Smart Power in action? Hardly.

We interrupt Little Barry Sunshine for this important story from the New York Times:

Russia said on Tuesday that it had dispatched a flotilla of 11 warships to the eastern Mediterranean, some of which would dock in Syria. It would be the largest display of Russian military power in the region since the Syrian conflict began almost 17 months ago. Nearly half of the ships were capable of carrying hundreds of marines.

The announcement appeared intended to punctuate Russia’s effort to position itself as an increasingly decisive broker in resolving the antigovernment uprising in Syria, Russia’s last ally in the Middle East and home to Tartus, its only foreign military base outside the former Soviet Union. The announcement also came a day after Russia said it was halting new shipments of weapons to the Syrian military until the conflict settled down.

Russia has occasionally sent naval vessels on maneuvers in the eastern Mediterranean, and it dispatched an aircraft-carrying battleship, the Admiral Kuznetsov, there for maneuvers with a few other vessels from December 2011 to February 2012. There were rumors in recent weeks that the Russians planned to deploy another naval force near Syria.

But the unusually large size of the force announced on Tuesday was considered a message, not just to the region but also to the United States and other nations supporting the rebels now trying to depose Syria’s president, Bashar al-Assad.

Tartus consists of little more than a floating refueling station and some small barracks. But any strengthened Russian presence there could forestall Western military intervention in Syria.

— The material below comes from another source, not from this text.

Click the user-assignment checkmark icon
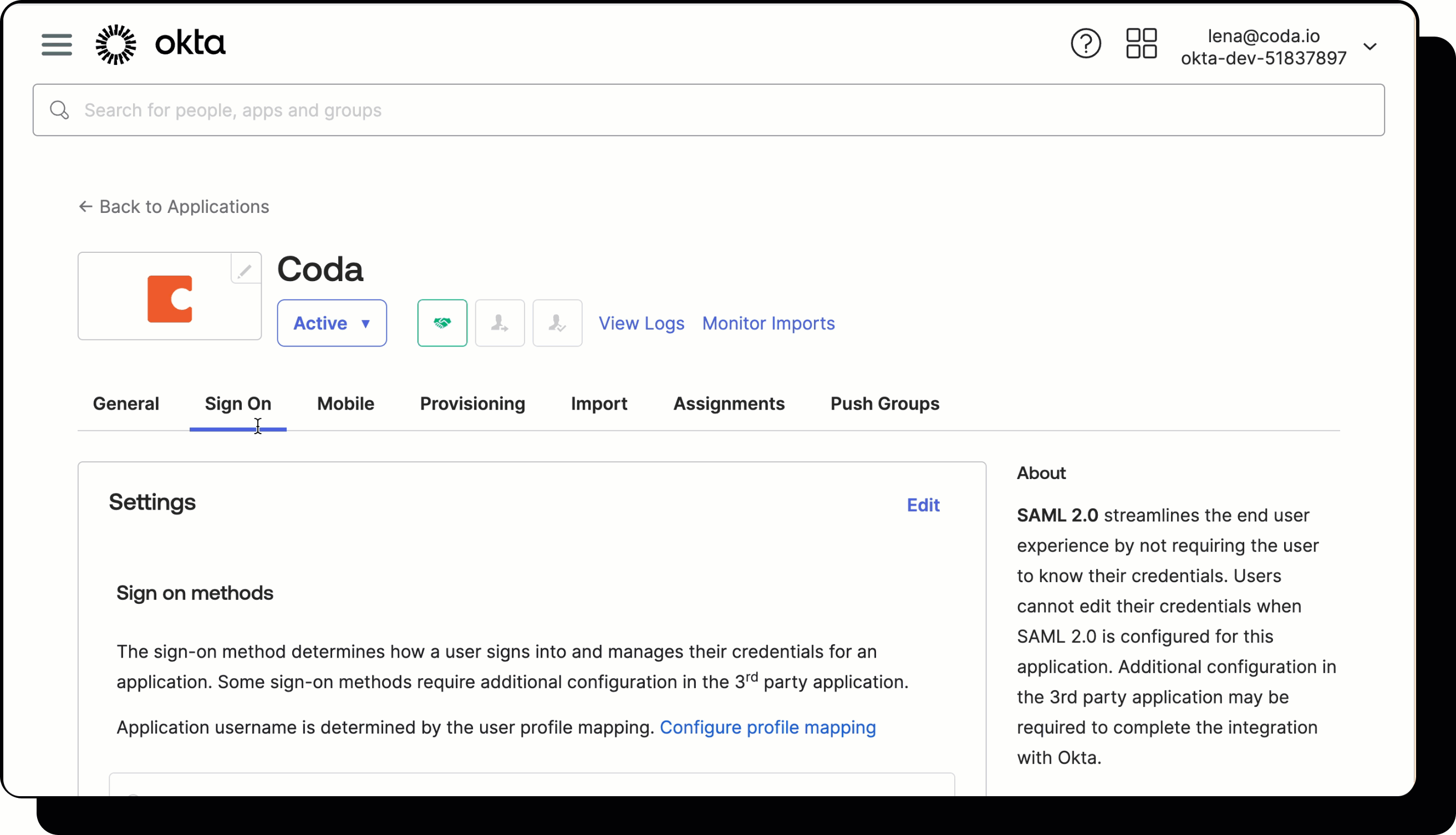The image size is (1456, 835). (x=557, y=323)
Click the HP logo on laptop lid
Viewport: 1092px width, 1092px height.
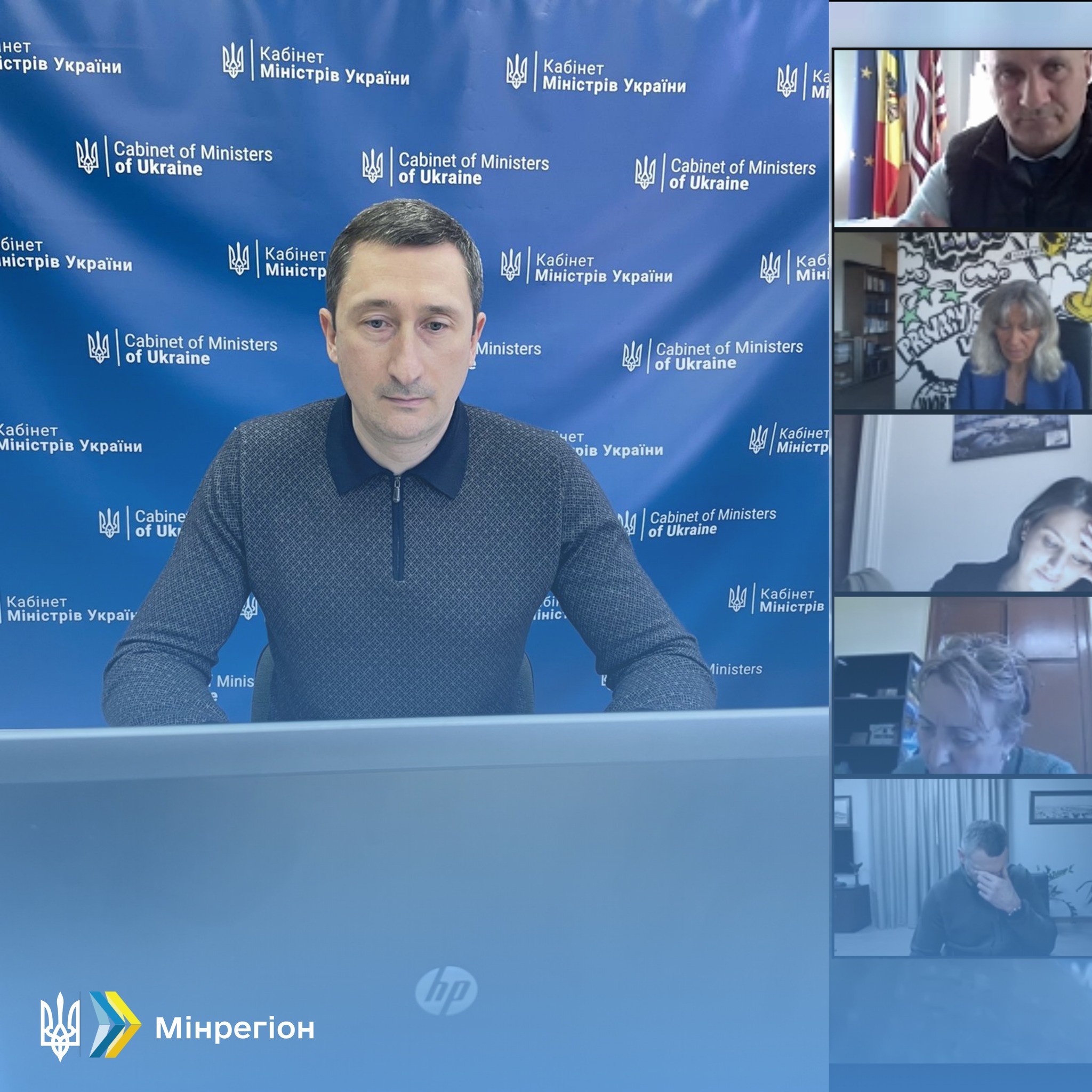pyautogui.click(x=446, y=990)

The Russian announcement got a muted response in Washington. “Russia maintains a naval supply and maintenance base in the Syrian port of Tartus,” said Tommy Vietor, a spokesman for the National Security Council. “We currently have no reason to believe this move is anything out of the ordinary, but we refer you to the Russian government for more details.”

The announcement came as a delegation of Syrian opposition figures was visiting Moscow to gauge if Russia would accept a political transition in Syria that excludes Mr. Assad. It also coincided with a flurry of diplomacy by Kofi Annan, the special Syria envoy from the United Nations and the Arab League, who said Mr. Assad had suggested a new approach for salvaging Mr. Annan’s sidelined peace plan during their meeting on Monday in Damascus.

Barack Hussein Obama and Hillary Rodham Clinton, the “Police Squad” in charge of the State Department:

Nothing to see here. Move along. Nothing to see here.